Isaac Newton today is venerated as one of the greatest scientists who ever lived -- the father of classical mechanics and co-creator of calculus. But in his day, Newton was known for many things, including some very bizarre behavior and a personality that might be considered quirky at best.
Consider these 10 fascinating facts about Newton:
Fact #1: Newton was a big-time sinner. At least he thought he was. At the tender age of 19, the future mathematician committed to paper a list of 48 sins of which he was guilty. Transgressions ranged from "peevishness" at his mother to "having uncleane thoughts words and actions and dreamese." He also confessed to "eating an apple at Thy house," though he gave no word as to whether it was THE apple (see #9 below).
Fact #2: He stuck a needle in his eye socket -- on purpose. In Newton's time little was known about the properties of light. In fact, people weren't even sure whether the eye created light or collected it, James Gleick, author of a 2003 biography of Newton, told HuffPost Science in a telephone interview. Curious, Newton embarked on his own detailed study of optics -- and he wasn't above acting as his own guinea pig, probing his eye with a blunt needle known as a bodkin. As he wrote in his journal:
I tooke a bodkine gh & put it betwixt my eye & [the] bone as neare to [the] backside of my eye as I could: & pressing my eye [with the] end of it (so as to make [the] curvature a, bcdef in my eye) there appeared severall white darke & coloured circles...
Notebook belonging to Isaac Newton describing an experiment he conducted on his himself in which he placed a sharp instrument between his eye and the bone in order to induce the sensation of color.
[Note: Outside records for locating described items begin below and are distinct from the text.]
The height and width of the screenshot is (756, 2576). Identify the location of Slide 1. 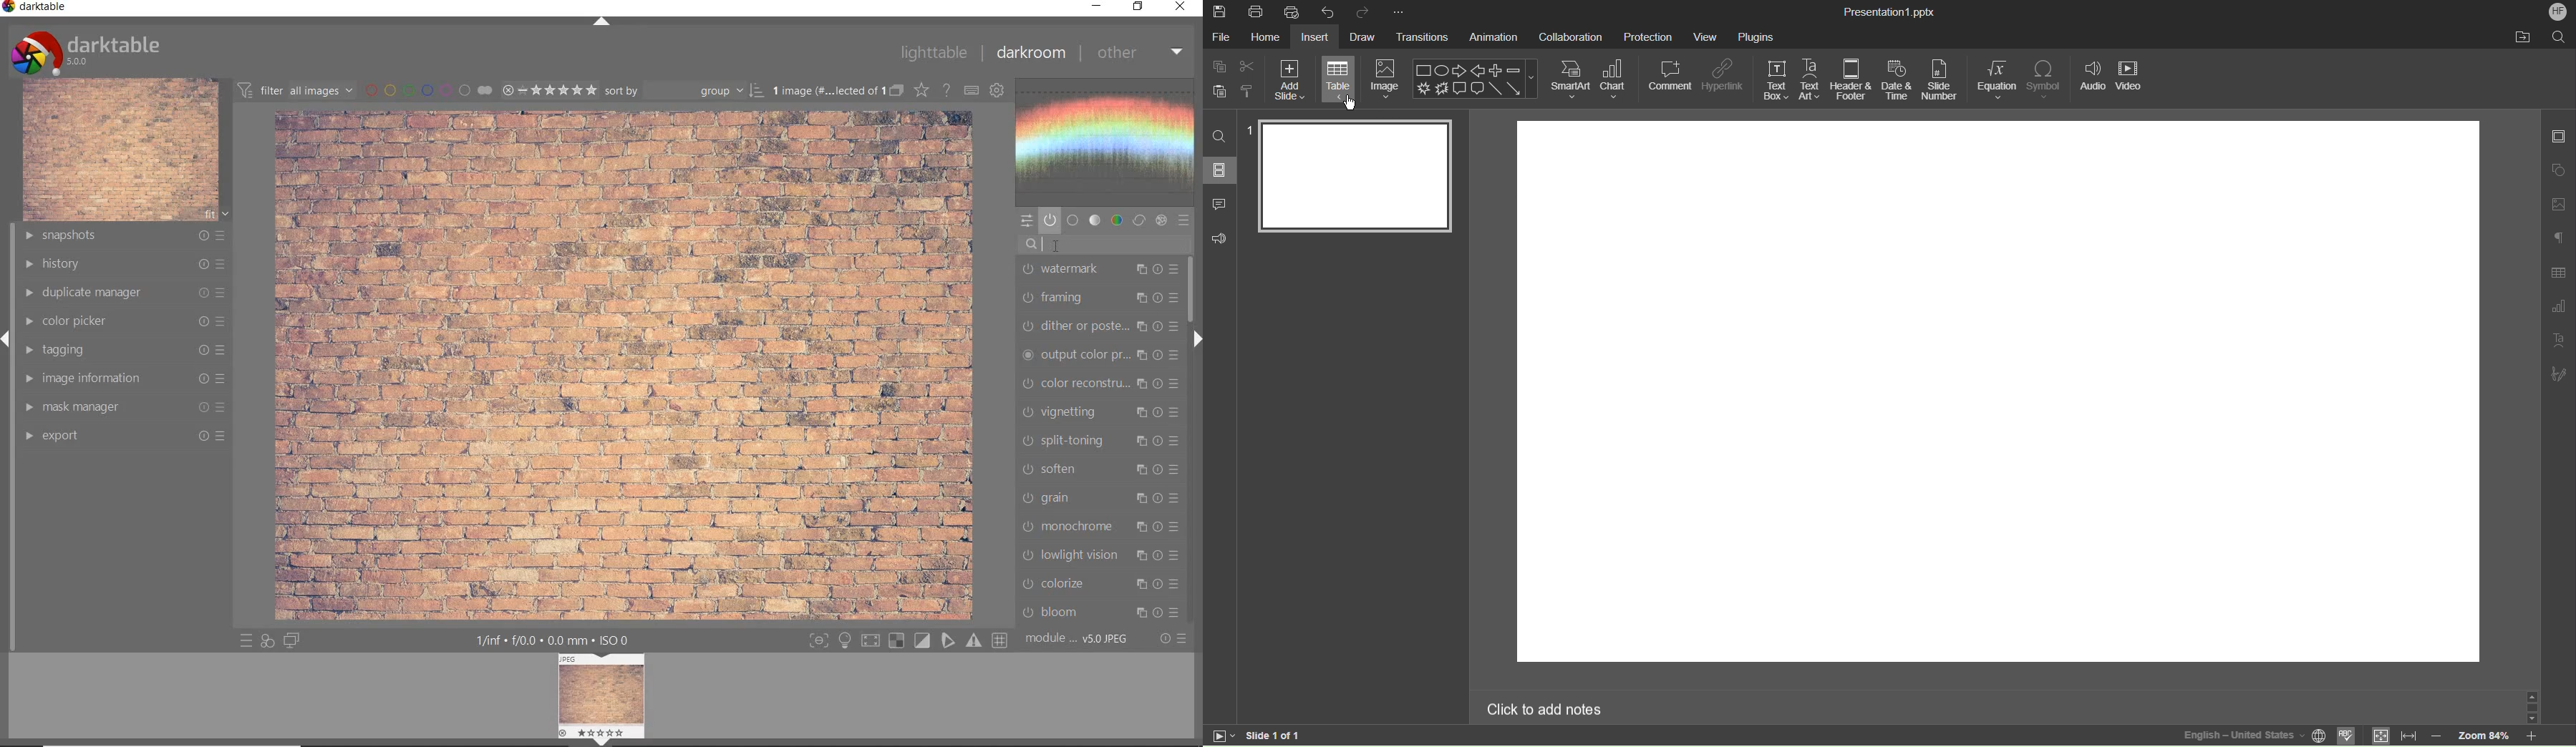
(1355, 177).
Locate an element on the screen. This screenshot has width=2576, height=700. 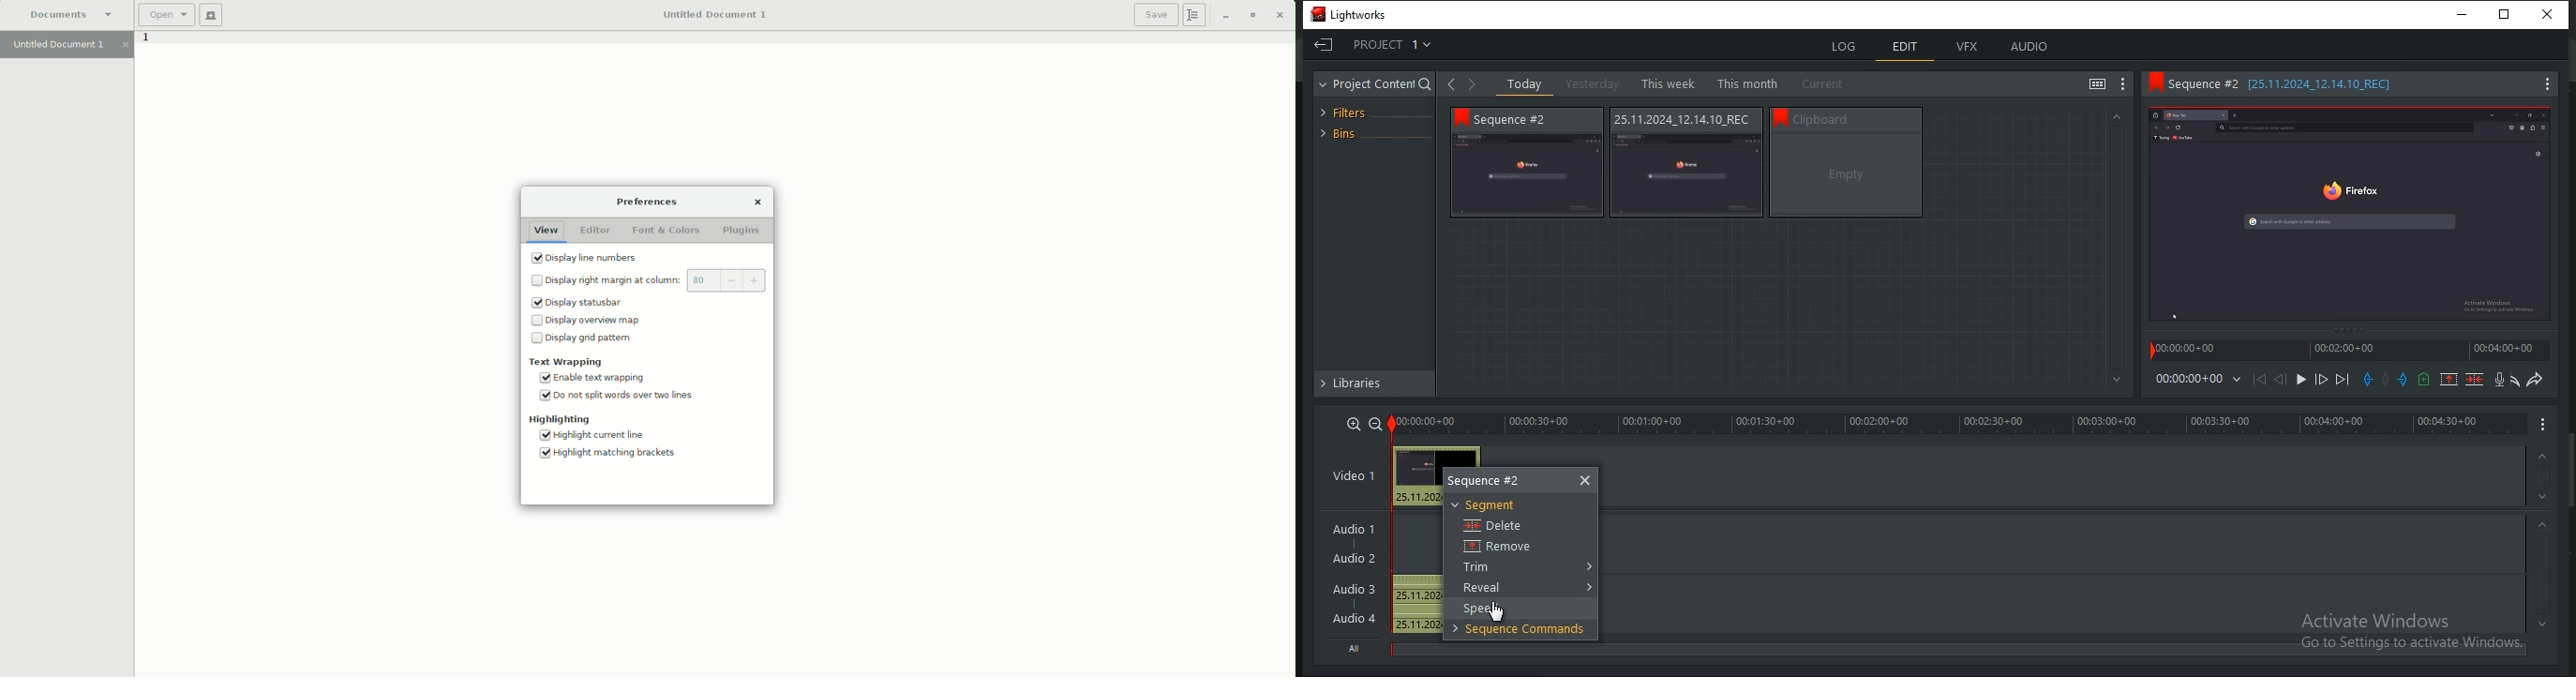
80 is located at coordinates (703, 280).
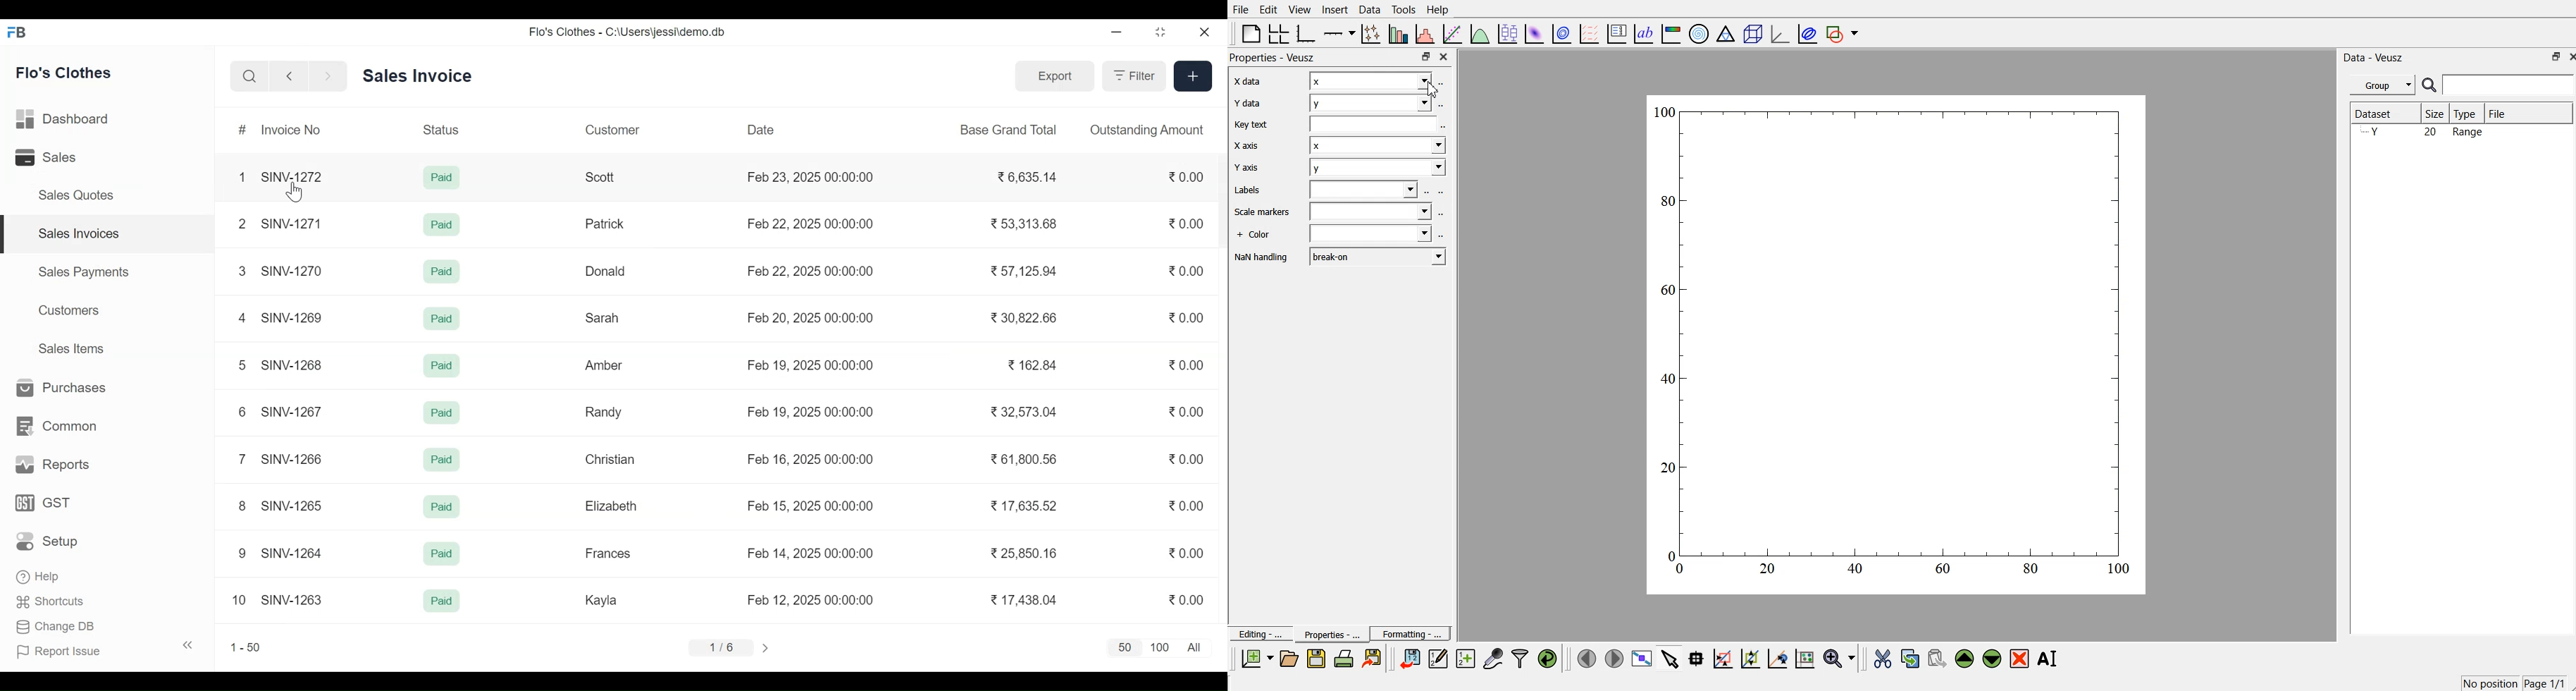  What do you see at coordinates (17, 32) in the screenshot?
I see `Frappe Books Desktop Icon` at bounding box center [17, 32].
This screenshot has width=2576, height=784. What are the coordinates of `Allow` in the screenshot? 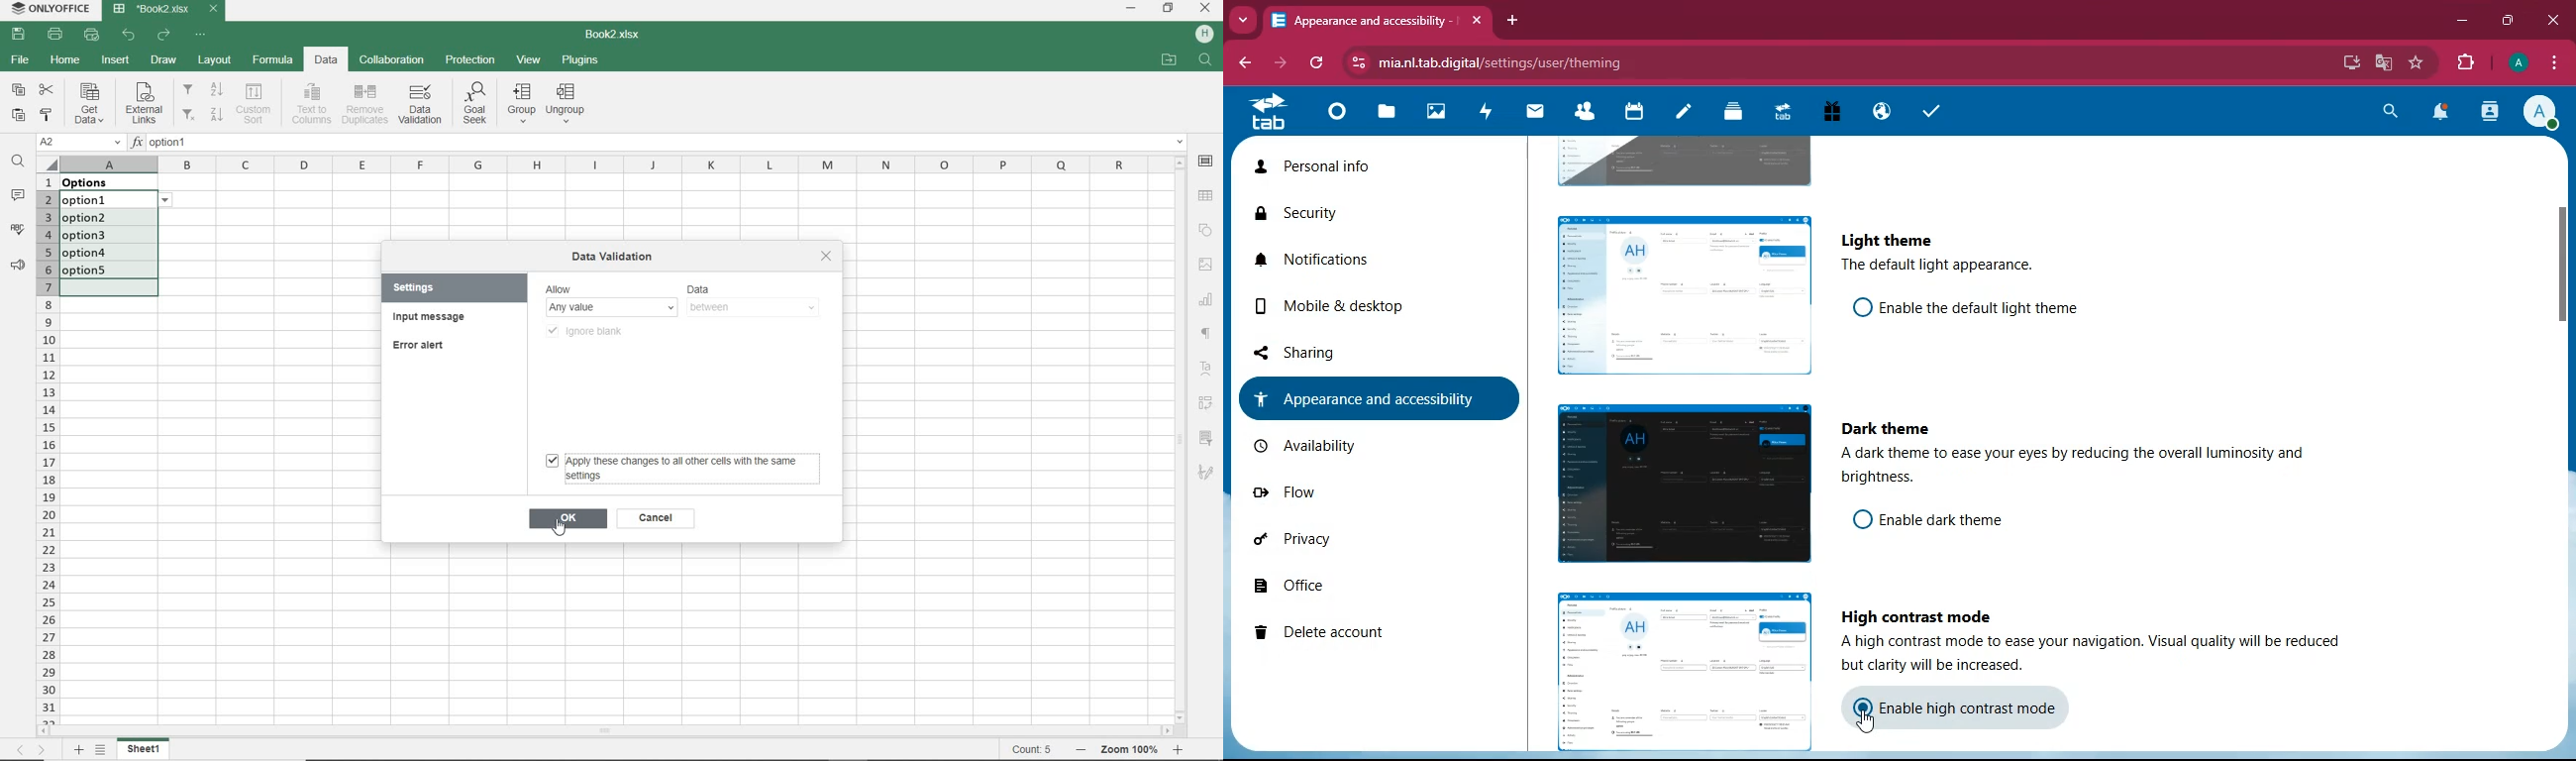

Fact #3: He had two nervous breakdowns. In 1678, after engaging in a dispute over aspects of his theory of optics, Newton is believed to have suffered a nervous breakdown. In 1693, he had another, after which he retired from scientific research. Newton blamed his second breakdown on lack of sleep, though historians mention other possible causes, including chemical poisoning from experiments (see #8 below) as well as the accumulated effects of chronic psychological depression.
Newton's own first edition copy of his Philosophiae Naturalis Principia Mathematica.
Fact #4: He was born a preemie to poorly educated parents. Newton was born in the English county of Lincolnshire, the only son of a farmer, also named Isaac Newton, and his wife, Hannah Ayscough. Born three months premature, he was so small at birth that he could have fit inside a quart mug, his mother reportedly said. His father was illiterate, and his mother was barely able to read, Gleick told HuffPost Science. "He was able to go to university because his mother remarried and so there was some money," Gleick said.
Interior of the Wren Library at Trinity College, Cambridge.
Fact #5: He waited tables. As a student at the University of Cambridge, Newton had to wait tables. He was a "sizar," Gleick said, referring the term used to describe an undergraduate who received financial assistance in return for performing menial duties. In Newton's case, that included being a waiter and taking care of other students' rooms.
Fact #6: He was a lonely guy. Some have speculated that Newton suffered from a mental illness (perhaps bipolar disorder) or autism. That's hard to know for sure, but one thing that is clear is that Newton was chronically lonely. "We can see this when he was a child and when he was an old man," Gleick said. "He got into fights."
Fact #7: He escaped the Great Plague. When a devastating outbreak of bubonic plague hit Cambridge in 1665, Newton and his classmates were sent home to ride out the epidemic. But the budding mathematician made good use of his time -- by inventing calculus.
Fact #8: He practiced alchemy. Though rightly celebrated for his scientific genius, Newton also dabbled in alchemy -- a pseudoscience whose aim is to turn lead and other base metals into gold.
Fact #9: He didn't think up his theories after seeing an apple fall to the ground. "Most people think that Newton was hit on the head with an apple," Gleick told HuffPost Science. "But it's probably not true." What likely was true, he said, is that Newton realized that the same invisible force that caused apples to fall to the ground also affected the movements of the moon.
Fact #10: He died a virgin. Newton never married and, though it's impossible to verify, is widely believed never to have had sex.